Профессор пожал плечами.
- Ему не стало лучше?
- Ему стало значительно хуже. Именно потому, главным образом, трудно привести примеры уникального авторского опыта, несовместимого с никаким читательским, что опыт этот слишком граничит с пределом выживаемости, биологической или психологической. Незлобин сгорел за несколько месяцев, распался на части, сначала умственно, потом физически. Его терзали жуткие, какие-то неземные видения, дверь в стене он не отличал от люка в полу, стены и фундамент лечебницы казались ему пронизанными ходами и кавернами, в которых кишели бесчисленные полчища крыс, ему уда...
- Когда, вы сказали, он родился? - внезапно совершенно бесцеремонно перебил его студент со второго ряда. - Зачем вы это сказали?
- Что значит зачем? - несколько раздраженно спросил лектор.
- Так подробно? Это прозвучало странно.
- Когда студент прерывает преподавателя на полуслове, для последнего это звучит ещё страннее. Затем, что мне платят за почасовое чтение лекций. И затем, чтобы не повторять это второй раз. 22 августа 1890 года, - несколько нелогичным образом добавил профессор.
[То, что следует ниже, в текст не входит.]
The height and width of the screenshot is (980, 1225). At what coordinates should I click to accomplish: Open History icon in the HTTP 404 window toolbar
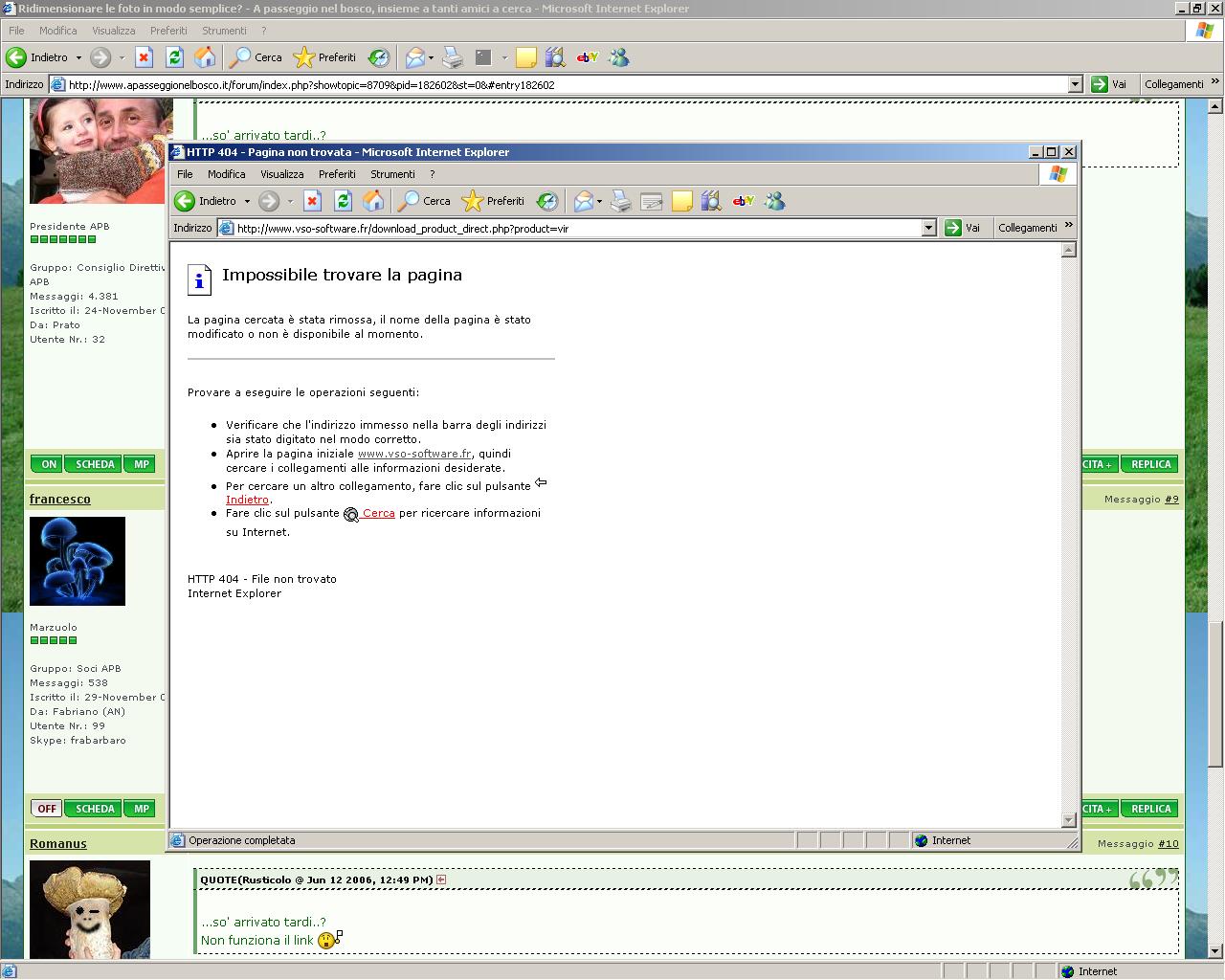547,201
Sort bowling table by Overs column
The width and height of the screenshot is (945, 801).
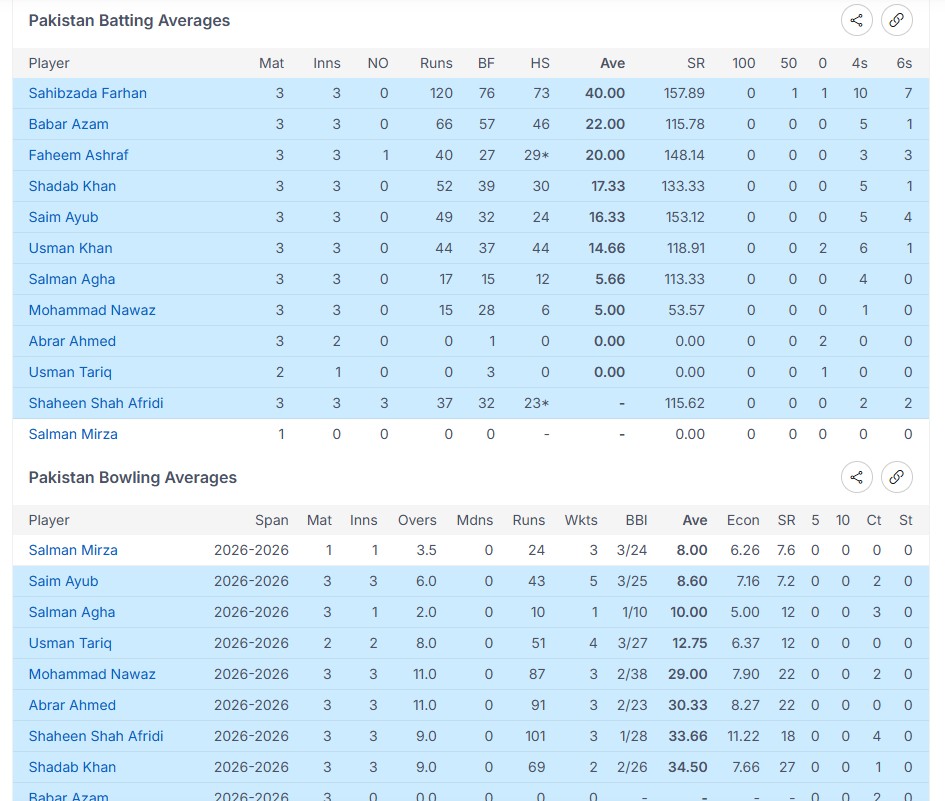(x=417, y=520)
- 20 августа 1890-го в Провиденсе родился Лавкрафт.
- Ну да? Не исключаю, что и 21 августа где-нибудь в ином месте родился кто-нибудь ещё.
- Я тоже об этом подумал, - решительно кивнул студент. - Два дня разницы - малый срок, они вполне могли быть зачаты в один день.
- Надеюсь, вы не собираетесь подробно останавливаться на процессе? - съехидничал профессор, аудитория рассмеялась, но лектор смотрел только на студента, внимательно, и больше ни на кого.
- Допустим, - продолжал студент, точно так же не отрывая взгляда, - около двадцатого числа августа девяностого года по нашей системе отсчёта времени некто по неизвестной причине - от скуки, каприза либо почему-то ещё - решает поэкспериментировать с условиями, необходимыми для формирования определенного типа людей, скажем, литератора жанра ужасов.
- Вообще-то в приличных домах этим занимаются в июле.
- Для этого, - продолжил студент, не реагируя на сарказм, - он отбирает подходящую опытную партию, с необходимыми начальными условиями, и по мере вынашивания, рождения и воспитания этих лиц организует им во многом сходные, но в чем-то отличающиеся условия существования, в результате чего формируются во многом общие, но все же не совпадающие комплексы, навязчивые идеи, глубокие неискоренимые страхи, например, расовые. Тот самый внутренний уникальный опыт, о котором вы говорили - уникальный, если сравнивать с большинством человечества, но подобный и перекликающийся в пределах этой самой опытной группы. С целью просто посмотреть, оценить, в результате какого влияния опытный образец останавливается перед этим самым пределом выживаемости и превращается, предположим, в писателя, а другой, до боли напоминающий первого, в муках шагает за пресловутый предел, саморазрушается и уходит в отходы производства, в негодный мусор, бесполезный шлак. Вы сказали, ему мерещились крысы в стенах?
- Почти так же, как и вам, - ответил профессор, и непонятный процесс внутри него на миг затемнил его глаза. - Остается выяснить, кто в вашем представлении есть то лицо, удачно обозначенное вами термином "Некто", имеющее возможность... и склонность к такого рода экспериментам?
- Надо полагать, кто-то вроде бога, - ответил студент.
- Да?
- Судя по всему, настолько же безразличного к человеческим мукам, ужасам и страданиям, как, скажем...
- Как, скажем, кто?
- Как, скажем, Азатот, - закончил студент.
С непонятной гримасой профессор откинулся на стуле и перевёл, наконец, взгляд на аудиторию:
- Ладно, с этим, надеюсь, всё. Теперь об условиях получения зачета автоматом.